__DOCUMENT SEGMENT__:
:::::

It this mental state 'retreating' to the mind rather than the body? I was just... thinking today. Awareness but not focus. Seems oddly fitting, in a way.

----------


## Sivason

> It this mental state 'retreating' to the mind rather than the body? I was just... thinking today. Awareness but not focus. Seems oddly fitting, in a way.



Well retreating to the mind is sort  of it. You are getting a disconnect from responding to the body. *Awareness but not focus.* I like it! As soon as i open the thread in about two weeks, I am going to copy it into the lesson thread and give you a 'Gold Star' for being the first to state it so clearly. 'Gold Stars' are now worth 30 hall points.

----------


## fOrceez

Lately I have been doing just sensory awareness combined with "this is a dream" mentality. When I  go to sleep, I either attempt to induce a dream or keep my mind clear until I fall asleep. Dream recall has been poor lately, not much to report on that.

----------


## Sivason

This stuff takes a long time and sometimes people are more focused than at other times. I am thinking this class may have to be a standing feature so people can go at their own pace with no rush. The idea that anyone could get good at all of these things in only a couple months is crazy. Even the basic skills are not very easy. Even with me cutting the subject down to bare bones and an abreviated form, the process takes a long time.

:::::

__JOB 1__: In the forum thread, how many hall points is a 'Gold Star' now worth?
__JOB 2__: Repeat the passage of the forum thread from "This stuff takes" to "a long time." word for word.

__COLLECTED DATA__:
:::::

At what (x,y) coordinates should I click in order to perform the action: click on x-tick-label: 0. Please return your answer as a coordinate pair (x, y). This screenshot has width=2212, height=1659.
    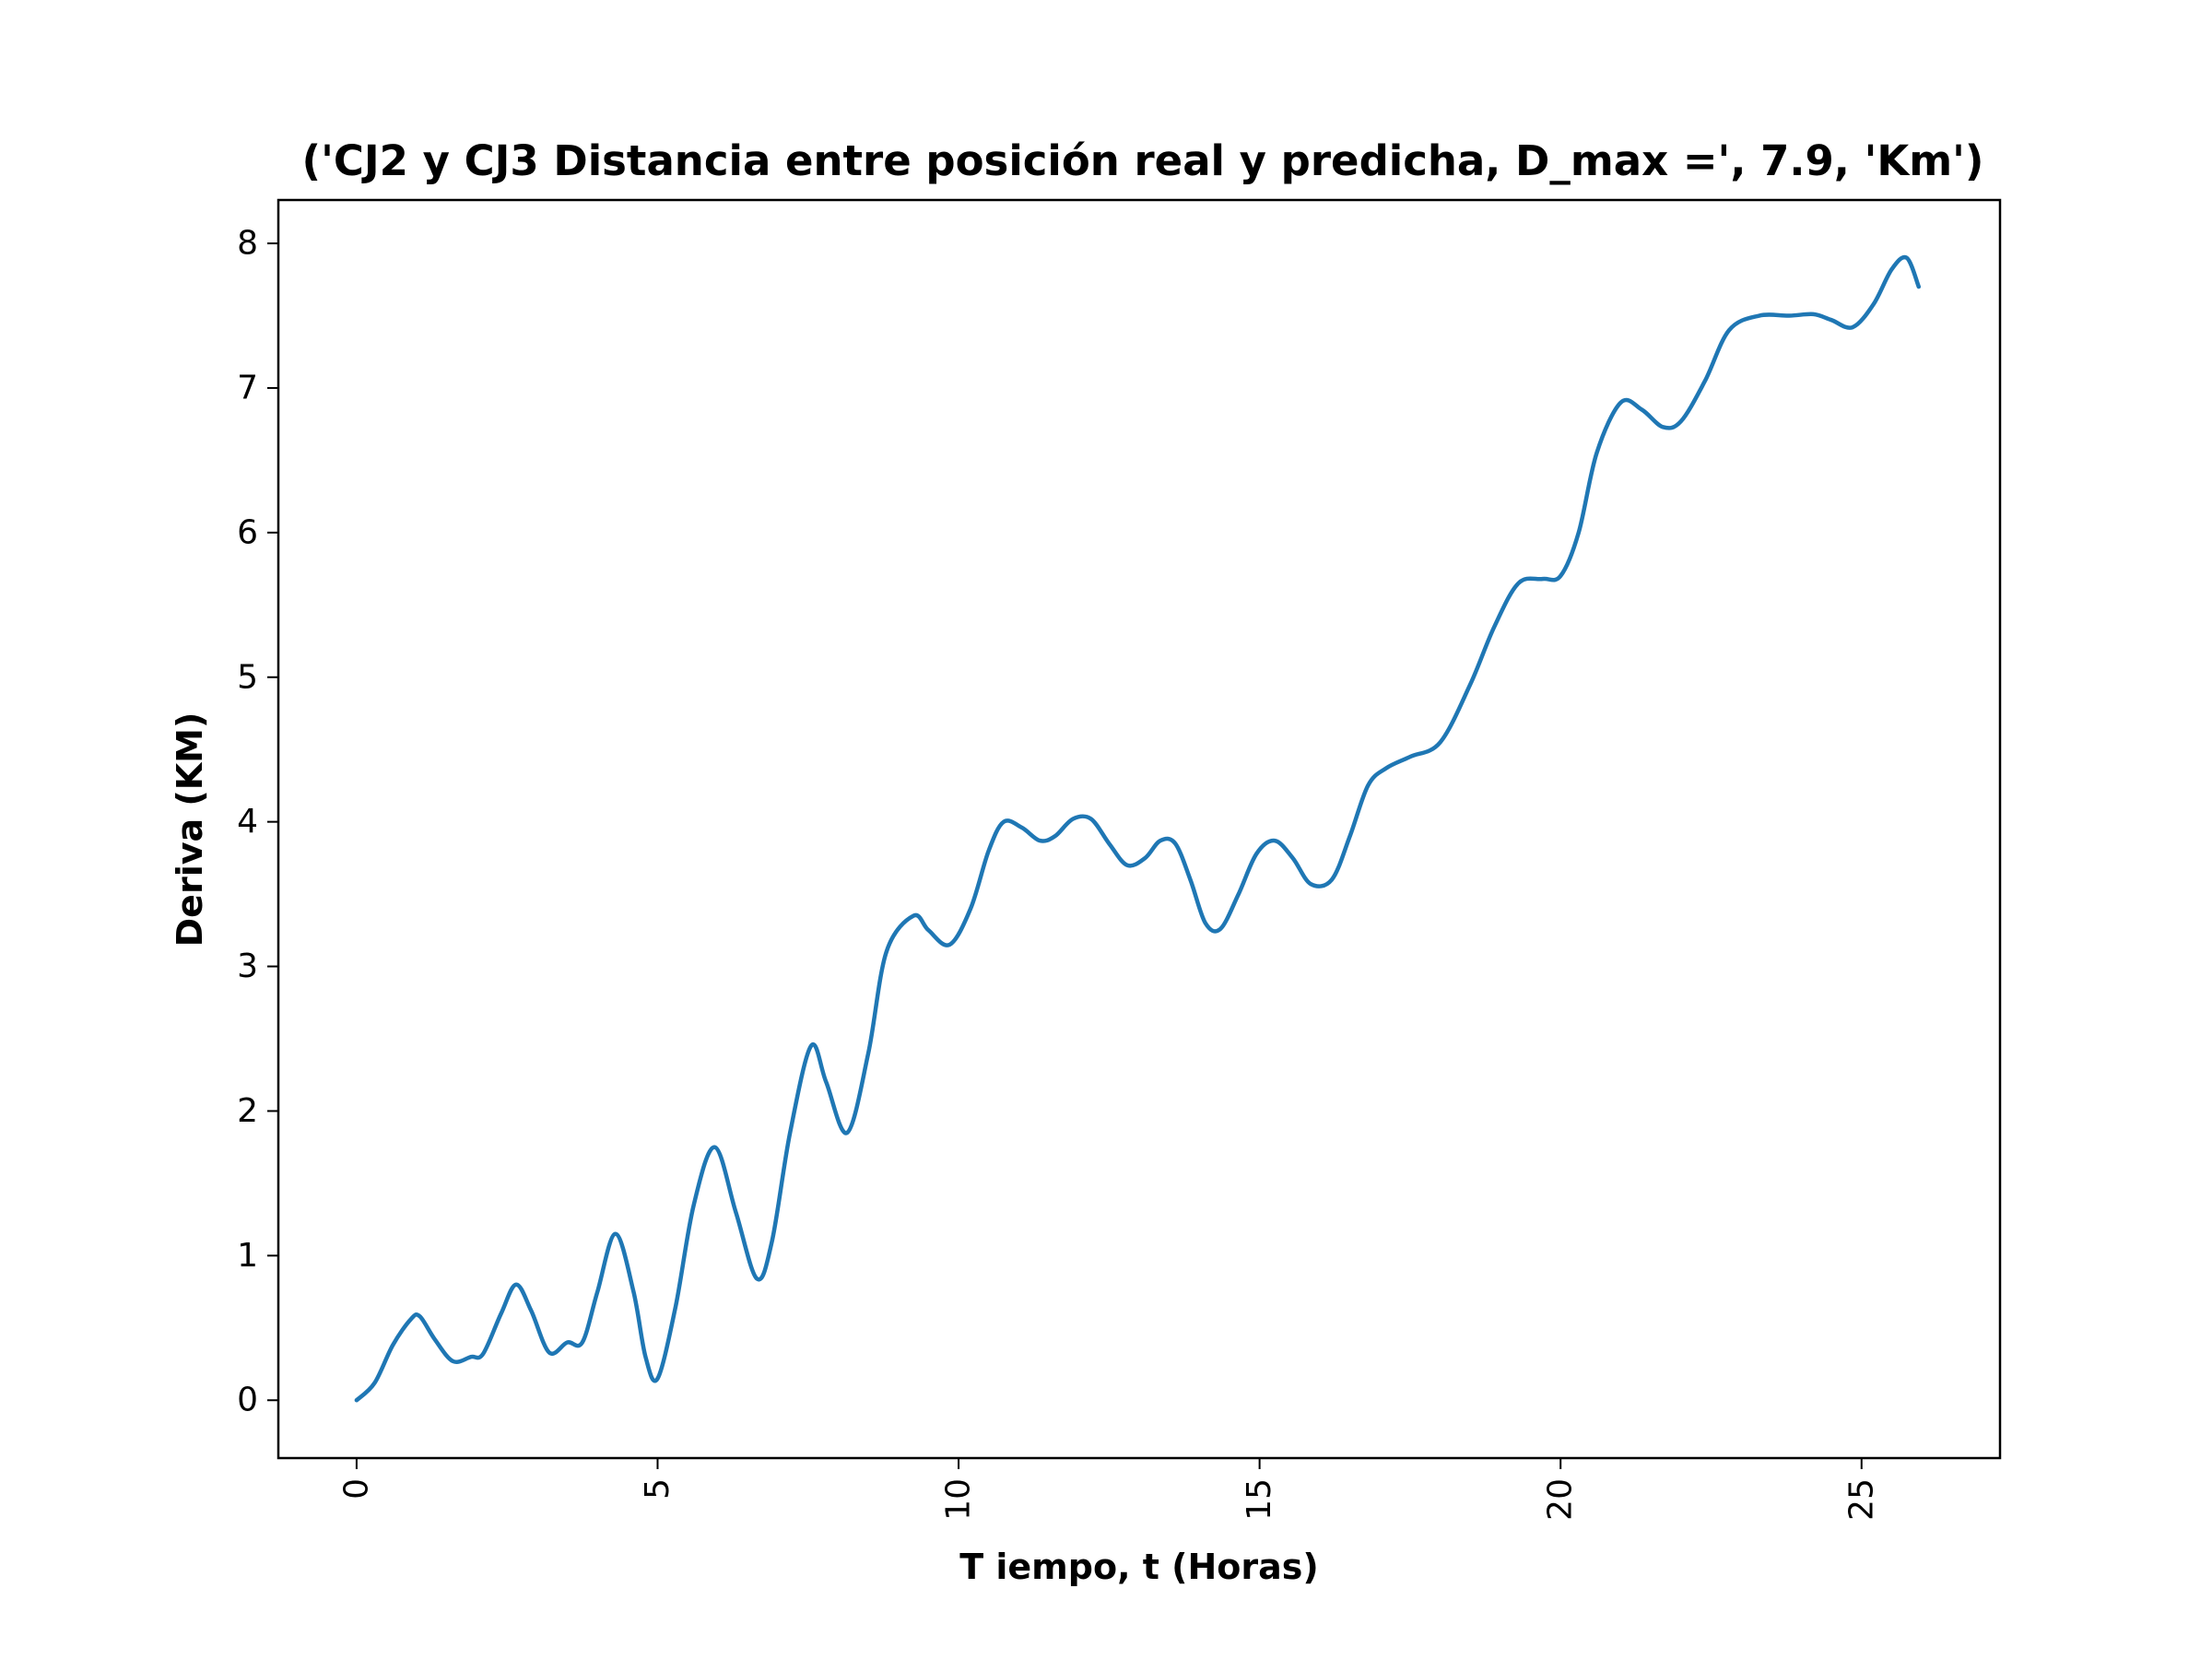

:::::

__FINAL ANSWER 1__: 30 hall points.

__FINAL ANSWER 2__:
This stuff takes a long time and sometimes people are more focused than at other times. I am thinking this class may have to be a standing feature so people can go at their own pace with no rush. The idea that anyone could get good at all of these things in only a couple months is crazy. Even the basic skills are not very easy. Even with me cutting the subject down to bare bones and an abreviated form, the process takes a long time.